**Work required:**
For every entry below, give an exact repeat and leave out the pictures.

**Excerpted records:**
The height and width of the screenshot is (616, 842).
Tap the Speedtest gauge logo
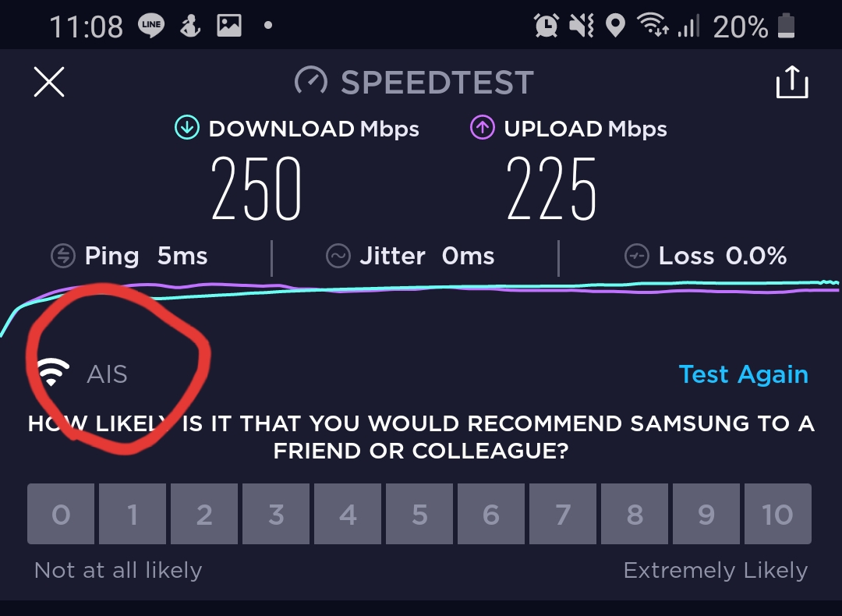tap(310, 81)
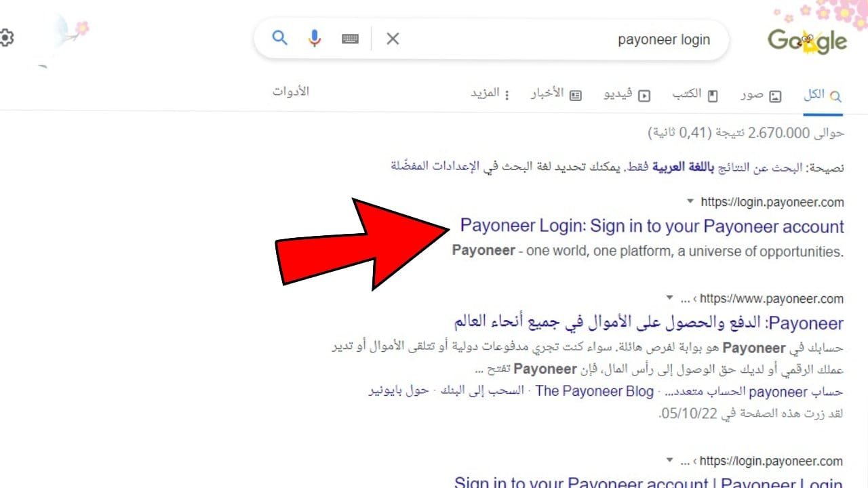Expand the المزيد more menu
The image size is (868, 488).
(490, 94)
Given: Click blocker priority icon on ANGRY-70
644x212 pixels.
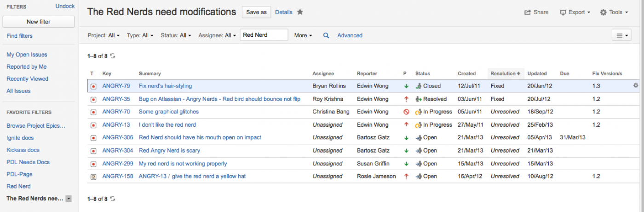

**Solved exercise:**
The height and width of the screenshot is (616, 842).
Tap the Speedtest gauge logo
tap(310, 81)
Expand the المزيد more menu
The image size is (868, 488).
(490, 94)
Given: Click blocker priority icon on ANGRY-70
644x212 pixels.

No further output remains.